Исходный отрывок =

Из полумрака опочивальни господина Татосяна согласно раздается двухголосый храп — бас и контральто.
— Господин Татосян, госпожа Татосян! — постепенно повышаю я голос.
Никакого результата. Вынуждена войти в спальню и громко окликнуть. Наконец господин Татосян прерывает дуэт и открывает глаза. Говорю, что звонят из Лос-Анджелеса. Не успеваю закончить фразу, как старик мгновенно вскакивает.
— Внучка моя, Алис!..

Записи данных =
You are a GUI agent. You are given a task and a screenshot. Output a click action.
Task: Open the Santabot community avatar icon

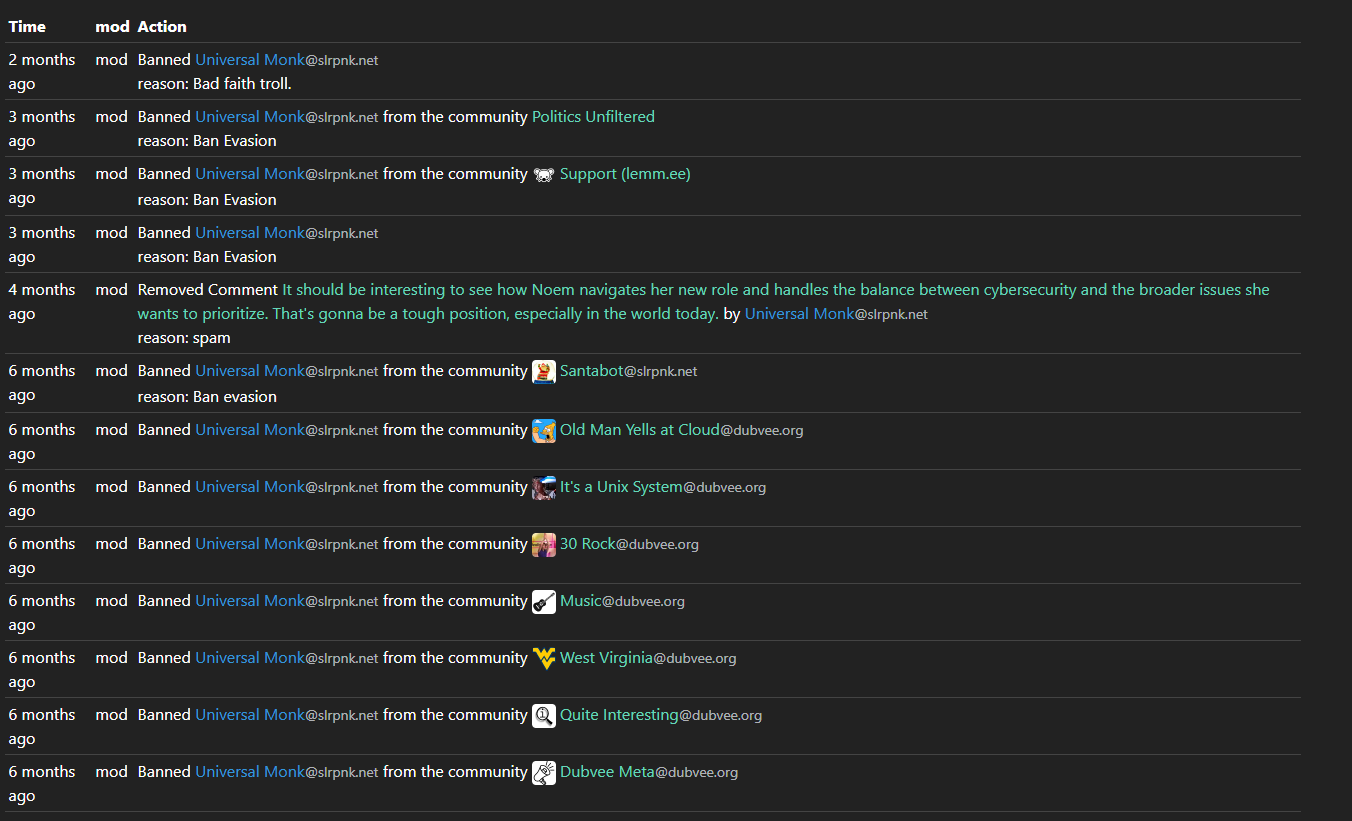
==
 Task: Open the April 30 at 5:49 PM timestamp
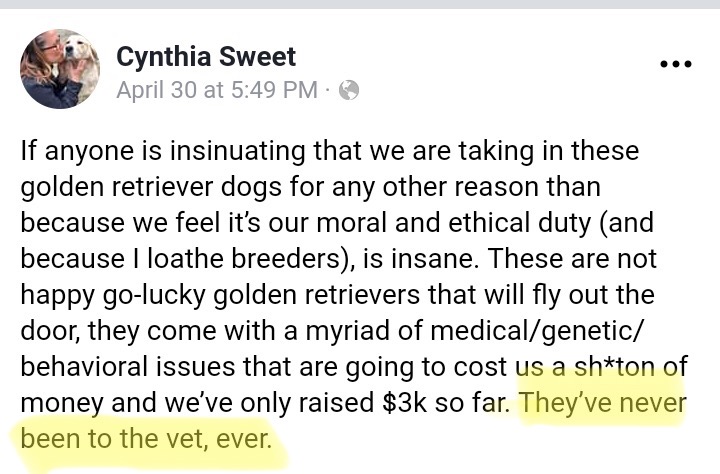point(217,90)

Задание = Воспроизведите отрывок о звонке из Лос-Анджелеса целиком, ничего в нем не меняя. Пункты с данными здесь не понадобятся.

Ответ на задание =
Из полумрака опочивальни господина Татосяна согласно раздается двухголосый храп — бас и контральто.
— Господин Татосян, госпожа Татосян! — постепенно повышаю я голос.
Никакого результата. Вынуждена войти в спальню и громко окликнуть. Наконец господин Татосян прерывает дуэт и открывает глаза. Говорю, что звонят из Лос-Анджелеса. Не успеваю закончить фразу, как старик мгновенно вскакивает.
— Внучка моя, Алис!..